Manually guarding the border to Suna like this was exhaustive and expensive, but ever since Gaara's kidnapping, the council had made it mandatory. The missing nins responsible for the kidnapping had entered from River country, after all.
And unfortunately, until the engineers could design a barricade that wouldn't sink in the sand, she was stuck patrolling every night.
She shivered, stifling a yawn and grimacing when her eyes watered. Worse than the cold, it was the tedious nature of the job that bugged her.
Walk, stare, walk, stare, stare some more, walk some more, etc. Talking to the other guards was prohibited, since it distracted from the task at hand.
Temari loathed the old farts responsible for the ridiculous rule, since there hadn't been any suspicious activity for the entire three weeks she'd been stationed there. Her only comfort was the fifteen-minute switch between posts, since it gave her an opportunity—short as it was—to work some blood into her frigid limbs.
Time passed with agonizing slowness, and her shins ached beneath the cool gusts of wind that snaked around her legs. She pulled her hands out of her coat pockets long enough to tighten the shawl around her head and adjust the radio transmitter, and her fingers slackened in relief when her watch beeped.
Turning away from the torch, she lowered the cloth covering her mouth and squinted at the chunnin who came jogging over to her.

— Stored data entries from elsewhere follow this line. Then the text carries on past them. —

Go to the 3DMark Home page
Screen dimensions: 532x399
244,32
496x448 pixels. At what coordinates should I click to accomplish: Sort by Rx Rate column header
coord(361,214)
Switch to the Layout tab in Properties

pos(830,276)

She grew wary instantly, taking in his wide-eyed expression and breathlessness.
"What is it?" Temari demanded.
"We've got a suspicious person a little lower down south," he panted, his breath fogging in the air. "At the oasis."
"They're not attempting to infiltrate the border?"
"No, Temari-san. He's just…sitting there."
Temari quirked an eyebrow.
"Are you sure it's not an animal or some debris? It's dark out there."
The chunnin shook his head, looking vaguely troubled as he glanced back down at the direction from which he came.
"We're sure it's a man. He…uh…spoke to us," he said uncomfortably, scratching his head.
"What did he say?"
"Well, um, Sugimura told him to get lost and he…uh…I'd rather not say it, Temari-san."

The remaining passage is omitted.